I met my wife in the theatre. Back in second year university, when I was a member of the Elite Arts and Science Programme, and deigning to join an acting class with the Drama majors, local yokels from Hamilton and Burlington who couldn’t get into farther away, more advanced programs. In Arts and Science, you see, everyone had a 90% high school average or above, but anyone could get into the McMaster Drama program.
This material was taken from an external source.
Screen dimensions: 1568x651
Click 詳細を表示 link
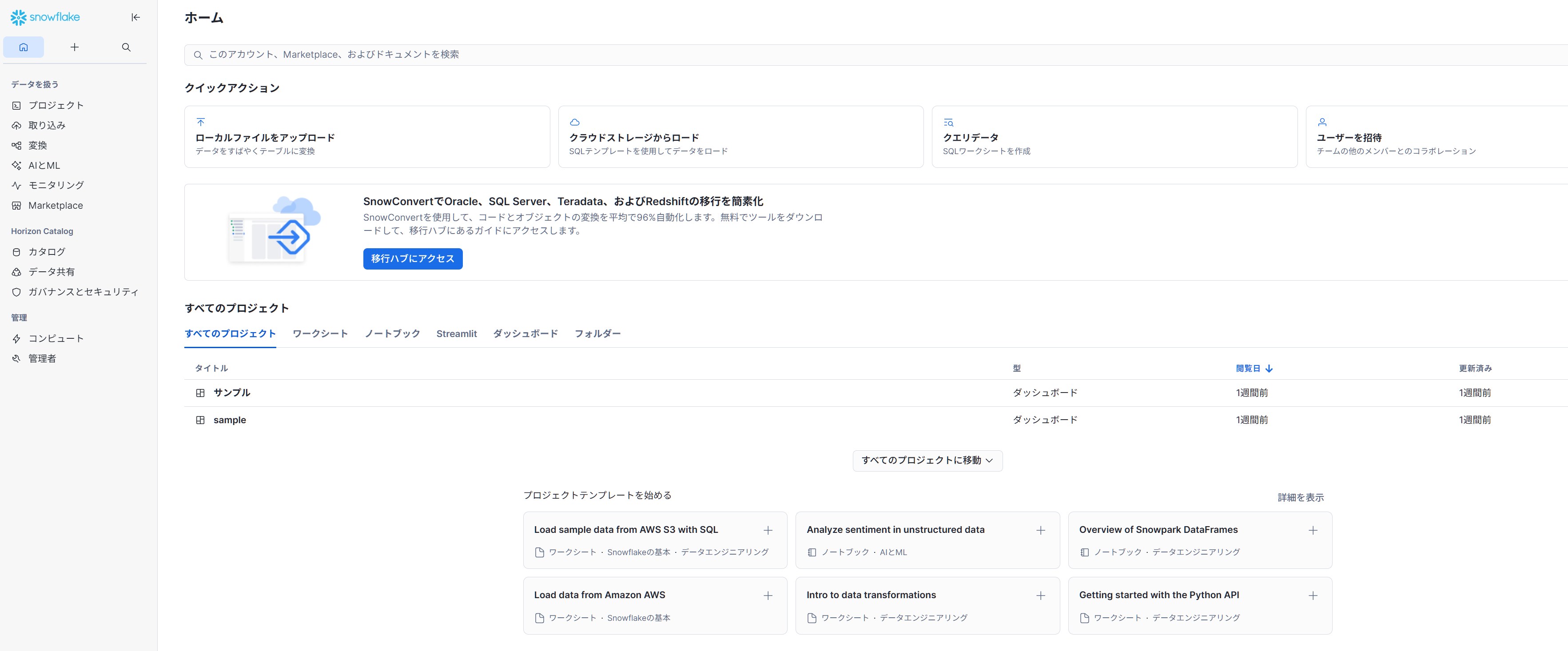click(1300, 498)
But it ended up that most of my friends were from the drama program, as my arts and science buddies eventually factioned themselves away, as personality conflicts developed as was inevitable with a small group of intense people travelling off in all directions. Now I have married one of my drama classmates, and others have accompanied me to Toronto to try and achieve the Dream. Maybe if I had focused on my more arts and sciencey side, I would have been a doctor or lawyer by now, but who wants all of that money? I could go and pick it up anytime. I’d rather stick it out in the theatre, or, I should say, the comedy world. You see, after I graduated from McMaster, the theatre world wouldn’t have me. I got rejected from National Theatre School for Acting once and George Brown College twice, and travelled all the way to London, England to get rejected by Guildhall there. Finally, two years after I graduated I was accepted by the Humber School of comedy. Of course! Comedy was my destiny all along! I had always specialized in funny roles anyway.
Since then I have doffed the mantle of ‘struggling actor’, a phrase which rightly makes most actors want to vomit. Now I am a semi-successful comedian, and even made money a couple of times. I have an acting agent, but really, I’m a comedian.
I work in the box office of the Lorraine Kimsa Theatre for Young People, and sometimes I feel a little resentful seeing the actors for the shows go by, living the life I had dreamed for myself. But fuck ‘em, I usually say. I’ve moved on now to bigger and better things. I’m a writer too, and a good one. I perform every week, how many actors can say that?
I remember having an encounter with a female acquaintance of mine in St. Clair West subway station. I can’t even remember who she is now, but we were having the standard catch-up conversation, where you haven’t seen someone in years, and you have to consider everything you’ve done since you last talked, and summarize it in a sentence or two. I think I must have told her I was acting and now I considered myself more of a comedian. Or maybe I said more of a writer. She laughed and said that’s what happens to most actors: everyone starts off being an actor, and then they give up and turn it into something else. I laughed and she summarized whatever she had done with her truncated acting career. I turned over what she said for a long time, livid because it was so true. My friend Steve was an actor-turned filmmaker. Krista, my wife was an actor-turned-stage manager. My cousin Peter took a year off to act in University, and was a doctor now. I had become part of the army of former actors, pooh-poohing their formed lives and claiming to have moved on to something better. Still pained to see films depicting the crushed dreams of wannabe thespians, from the nobly comic (Withnail and I) to the derisively comic (Waiting for Guffman).
Still, I’ll prove all the doubters wrong. Just you wait and see.